I’d been dabbling in natural approaches to health since about 2005. At the same time, I was becoming concerned about the depletion of the planet’s natural resources and our tendency as a species to over-consume. To reduce my own footprint, I decided to start eating locally but there weren’t a lot of options for that at the grocery store. The more I learned, the more I realized that wild foods offered the variety I wanted, extended the season for fresh produce and offered a more natural and sustainable approach to health care. I was hooked.

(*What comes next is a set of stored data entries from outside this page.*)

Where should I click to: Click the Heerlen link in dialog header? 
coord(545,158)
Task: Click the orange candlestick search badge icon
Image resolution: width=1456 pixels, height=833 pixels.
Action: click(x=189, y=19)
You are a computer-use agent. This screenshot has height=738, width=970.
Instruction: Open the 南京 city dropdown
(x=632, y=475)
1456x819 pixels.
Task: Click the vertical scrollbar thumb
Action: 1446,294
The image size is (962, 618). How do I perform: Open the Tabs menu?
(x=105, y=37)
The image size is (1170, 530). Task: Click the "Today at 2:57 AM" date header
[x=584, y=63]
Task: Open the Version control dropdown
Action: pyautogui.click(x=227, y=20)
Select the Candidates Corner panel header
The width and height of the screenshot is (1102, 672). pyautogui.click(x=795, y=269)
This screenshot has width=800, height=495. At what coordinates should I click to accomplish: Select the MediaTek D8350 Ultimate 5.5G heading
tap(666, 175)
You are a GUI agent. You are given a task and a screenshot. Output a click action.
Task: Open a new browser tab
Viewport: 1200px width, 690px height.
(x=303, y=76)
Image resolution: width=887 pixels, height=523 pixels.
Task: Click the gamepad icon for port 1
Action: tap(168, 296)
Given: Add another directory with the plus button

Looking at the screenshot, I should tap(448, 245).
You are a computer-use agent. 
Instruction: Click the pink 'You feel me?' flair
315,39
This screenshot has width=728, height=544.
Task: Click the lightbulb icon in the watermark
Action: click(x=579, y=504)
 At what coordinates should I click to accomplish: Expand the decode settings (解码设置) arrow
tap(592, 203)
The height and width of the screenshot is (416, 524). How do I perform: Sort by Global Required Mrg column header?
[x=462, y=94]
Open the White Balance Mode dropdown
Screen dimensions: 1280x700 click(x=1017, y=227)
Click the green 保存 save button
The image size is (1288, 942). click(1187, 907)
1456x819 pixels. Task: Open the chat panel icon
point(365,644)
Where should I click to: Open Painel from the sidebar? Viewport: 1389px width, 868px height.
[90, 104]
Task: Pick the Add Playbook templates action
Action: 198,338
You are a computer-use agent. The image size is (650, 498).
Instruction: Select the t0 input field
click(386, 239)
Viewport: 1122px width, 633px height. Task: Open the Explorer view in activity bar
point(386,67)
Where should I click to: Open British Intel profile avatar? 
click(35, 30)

How did The Wild Garden come into being?

I took a wild edible plant course with Ottawa educator and naturalist Martha Webber and did an apprenticeship near Wakefield. In the process, I began accumulating more plants than I could consume and wondered if I could turn my new-found passion into a livelihood. For a few years, I held workshops and led walks on wild edibles. Then, last year, I was thrilled to be able to launch The Wild Garden, stewarding a quarter-acre of land on the Just Food Start-up Farm.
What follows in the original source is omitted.